The SNMPv2 SMI specifies information modules, which include a group of related definitions. Three types of SMI information modules exist:

MIB modules—Contain definitions of interrelated managed objects.

Compliance statements—Provide a systematic way to describe a group of managed objects that must conform to a standard.

Capability statements—Used to indicate the precise level of support that an agent claims with respect to a MIB group. An NMS can adjust its behavior towards agents according to the capability statements associated with each agent.

SNMPv2 Protocol Operations

The Get, GetNext, and Set operations used in SNMPv1 are exactly the same as those used in SNMPv2. SNMPv2, however, adds and enhances protocol operations.

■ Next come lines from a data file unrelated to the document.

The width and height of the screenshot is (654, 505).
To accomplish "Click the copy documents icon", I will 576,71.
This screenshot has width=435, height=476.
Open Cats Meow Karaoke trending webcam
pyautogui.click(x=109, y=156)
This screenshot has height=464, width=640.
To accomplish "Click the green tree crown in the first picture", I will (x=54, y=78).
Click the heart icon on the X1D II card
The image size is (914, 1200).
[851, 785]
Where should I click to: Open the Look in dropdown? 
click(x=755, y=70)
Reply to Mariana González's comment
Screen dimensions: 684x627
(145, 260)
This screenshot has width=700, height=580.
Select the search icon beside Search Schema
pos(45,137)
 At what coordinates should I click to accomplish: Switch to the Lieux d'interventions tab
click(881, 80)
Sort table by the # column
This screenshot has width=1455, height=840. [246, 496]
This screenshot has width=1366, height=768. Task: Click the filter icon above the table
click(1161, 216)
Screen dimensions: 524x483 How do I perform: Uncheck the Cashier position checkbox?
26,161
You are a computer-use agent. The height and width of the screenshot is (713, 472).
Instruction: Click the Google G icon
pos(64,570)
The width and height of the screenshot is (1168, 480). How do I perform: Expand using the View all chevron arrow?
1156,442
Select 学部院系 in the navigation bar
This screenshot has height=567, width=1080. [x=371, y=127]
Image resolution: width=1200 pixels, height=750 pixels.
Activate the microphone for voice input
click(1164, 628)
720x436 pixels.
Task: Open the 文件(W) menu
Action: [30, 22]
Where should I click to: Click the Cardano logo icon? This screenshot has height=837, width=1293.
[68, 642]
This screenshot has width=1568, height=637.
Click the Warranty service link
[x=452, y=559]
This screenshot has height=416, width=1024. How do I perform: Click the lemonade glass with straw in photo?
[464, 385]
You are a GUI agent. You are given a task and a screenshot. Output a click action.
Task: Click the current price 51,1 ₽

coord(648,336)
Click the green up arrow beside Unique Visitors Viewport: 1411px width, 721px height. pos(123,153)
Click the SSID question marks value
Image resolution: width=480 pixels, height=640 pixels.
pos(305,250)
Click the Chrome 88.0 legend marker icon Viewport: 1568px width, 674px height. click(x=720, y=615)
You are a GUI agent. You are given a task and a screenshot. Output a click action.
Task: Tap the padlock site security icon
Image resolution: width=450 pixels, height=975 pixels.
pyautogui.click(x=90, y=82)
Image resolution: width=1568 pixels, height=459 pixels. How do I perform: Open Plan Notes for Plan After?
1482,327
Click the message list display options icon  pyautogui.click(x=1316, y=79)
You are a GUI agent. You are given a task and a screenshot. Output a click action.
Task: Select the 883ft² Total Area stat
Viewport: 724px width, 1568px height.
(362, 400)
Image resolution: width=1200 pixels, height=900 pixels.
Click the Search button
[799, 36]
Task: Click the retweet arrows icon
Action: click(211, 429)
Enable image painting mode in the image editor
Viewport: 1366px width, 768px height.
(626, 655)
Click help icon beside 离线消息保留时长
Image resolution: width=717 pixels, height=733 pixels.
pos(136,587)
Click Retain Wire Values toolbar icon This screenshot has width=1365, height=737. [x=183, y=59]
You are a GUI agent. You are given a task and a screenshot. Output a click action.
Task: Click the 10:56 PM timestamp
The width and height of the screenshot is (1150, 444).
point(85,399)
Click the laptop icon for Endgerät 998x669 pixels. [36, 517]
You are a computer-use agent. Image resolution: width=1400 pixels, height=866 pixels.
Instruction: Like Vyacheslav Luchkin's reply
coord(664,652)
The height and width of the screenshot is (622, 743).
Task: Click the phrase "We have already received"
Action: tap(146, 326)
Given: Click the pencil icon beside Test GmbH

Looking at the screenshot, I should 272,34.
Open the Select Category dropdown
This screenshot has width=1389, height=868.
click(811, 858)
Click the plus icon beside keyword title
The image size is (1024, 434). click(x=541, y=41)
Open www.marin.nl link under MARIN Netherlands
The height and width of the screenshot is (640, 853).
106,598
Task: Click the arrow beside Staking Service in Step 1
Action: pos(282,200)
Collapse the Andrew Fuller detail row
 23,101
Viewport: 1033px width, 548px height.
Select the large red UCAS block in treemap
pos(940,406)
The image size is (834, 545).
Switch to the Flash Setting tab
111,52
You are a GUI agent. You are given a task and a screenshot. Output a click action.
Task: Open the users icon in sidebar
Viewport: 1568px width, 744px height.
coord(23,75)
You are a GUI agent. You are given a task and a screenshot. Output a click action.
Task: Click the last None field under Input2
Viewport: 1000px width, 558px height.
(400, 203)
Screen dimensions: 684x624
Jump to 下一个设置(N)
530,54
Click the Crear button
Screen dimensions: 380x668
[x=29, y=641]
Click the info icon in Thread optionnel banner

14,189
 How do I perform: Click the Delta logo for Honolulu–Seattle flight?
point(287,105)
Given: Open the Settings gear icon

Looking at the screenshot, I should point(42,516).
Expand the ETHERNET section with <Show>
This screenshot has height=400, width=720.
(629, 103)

The SNMPv2 trap operation, for example, serves the same function as the one used in SNMPv1. However, a different message format is used.

SNMPv2 also defines two new protocol operations:

GetBulk—Used by the NMS to efficiently retrieve large blocks of data, such as multiple rows in a table. GetBulk fills a response message with as much of the requested data as fits.

Inform—Allows one NMS to send trap information to another NMS and receive a response. If the agent responding to GetBulk operations cannot provide values for all the variables in a list, the agent provides partial results.

About SNMP Management

SNMP is a distributed-management protocol. A system can operate exclusively as an NMS or an agent, or a system can perform the functions of both.

When a system operates as both an NMS and an agent, another NMS can require the system to:

Query managed devices and provide a summary of the information learned.

Report locally stored management information.

About SNMP Security

SNMP lacks authentication capabilities, which results in a variety of security threats:

Masquerading—An unauthorized entity attempting to perform management operations by assuming the identity of an authorized management entity.

Modification of information—An unauthorized entity attempting to alter a message generated by an authorized entity, so the message results in unauthorized accounting management or configuration management operations.

Message sequence and timing modifications—Occurs when an unauthorized entity reorders, delays, or copies and later replays a message generated by an authorized entity.

Disclosure—Results when an unauthorized entity extracts values stored in managed objects. The entity can also learn of notifiable events by monitoring exchanges between managers and agents.

Note Because SNMP does not implement authentication, many vendors do not implement Set operations, which reduce SNMP to a monitoring facility.